Extrait.
★ ★ ★ ★ ★

Avec Clémentine Lévêque
Dans son article “Orientation vers une phénoménologie transépédégouine” traduit en français et disponible sur le site Internet Trou noir, Sarah Ahmed, dont la théorie est familière du mobilier d’intérieur, nous invite à penser la table comme espace de l’agir. La table ou le bureau, artefact du ou de la philosophe, objet investi par les codes et les affects, lieu de départ du déploiement de la pensée et de la perception, véhicule des idées formulées à destination des autres, point d’ancrage et de condensation d’une corporéité attablée qui s’étudie et se regarde faire. Un corps, une table, un espace, une conscience. Merleau Ponty qui ne pense pas le corps comme simple objet, mais comme notre point de vue sur le monde, l’indique donc comme point de départ. Il dira également qu’être corps, c’est être noué à un certain monde. Rebelote, le corps comme point de départ et comme point de liaison. Des corps qui partent, qui transitent, vieillissent, transitionnent, s’exilent, traversent, trépassent. Des corps qui ne se retourneront plus sur les objets du vieux monde, mais qui se rendent à eux même comme possible endroit du renouveau. Un corps qui se dérobe au regard des autres, mais qui s’offre à lui-même un miroir où hommage et utopie transgressent le temps linéaire. Un corps qui nous tourne le dos face à sa table de travail, de création, de réparation, de dissection dans une performance qui s’époumone, sans voix et sans jamais perdre le souffle.

★ ★ ★ ★ ★

Travail demandé. D'après l'extrait, comment Merleau Ponty pense-t-il le corps ?

Données fournies.

★ ★ ★ ★ ★

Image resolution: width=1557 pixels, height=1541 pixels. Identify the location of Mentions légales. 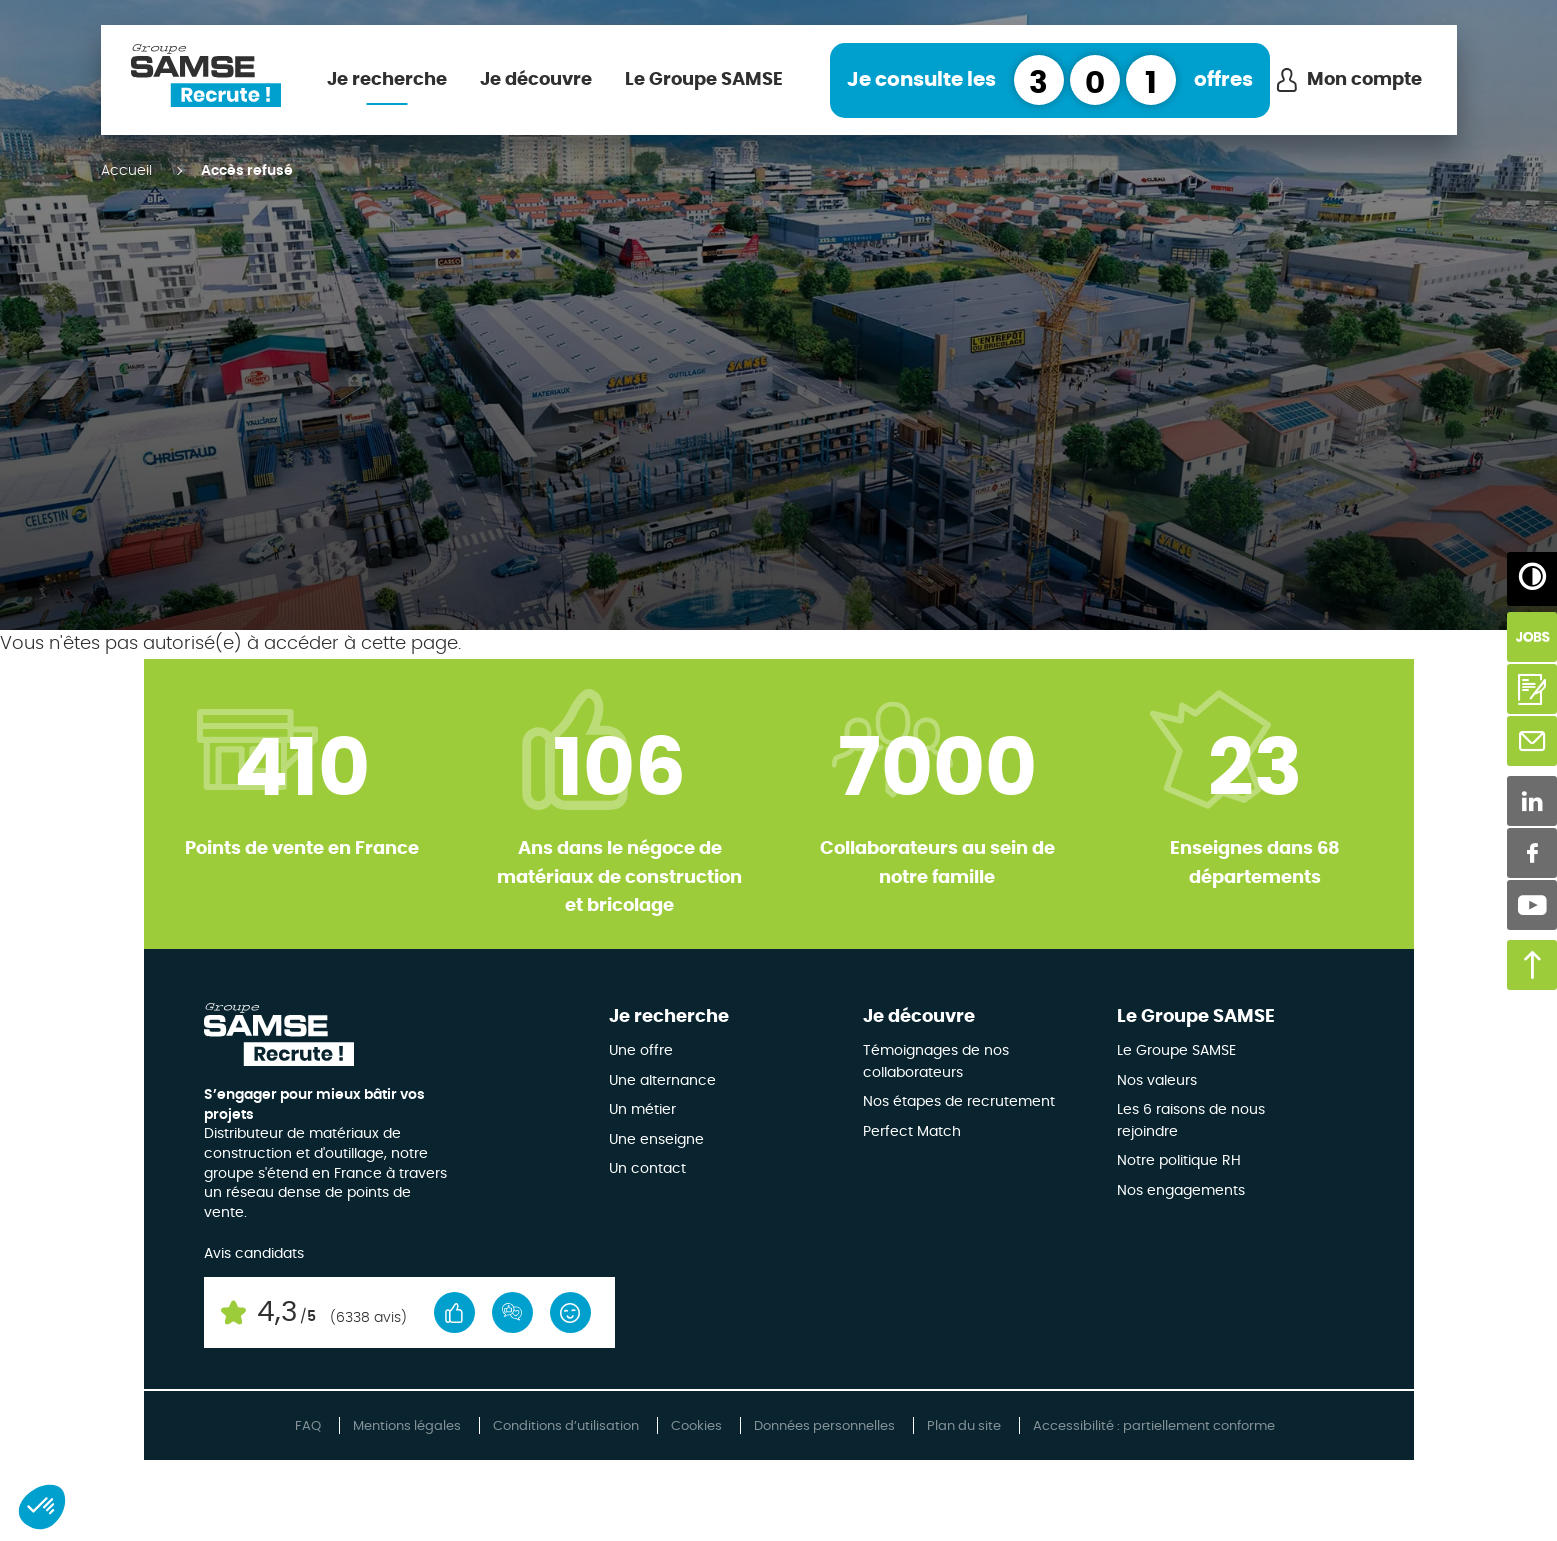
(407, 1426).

★ ★ ★ ★ ★

Réponse complète. Il ne le pense pas comme un simple objet, mais comme notre point de vue sur le monde.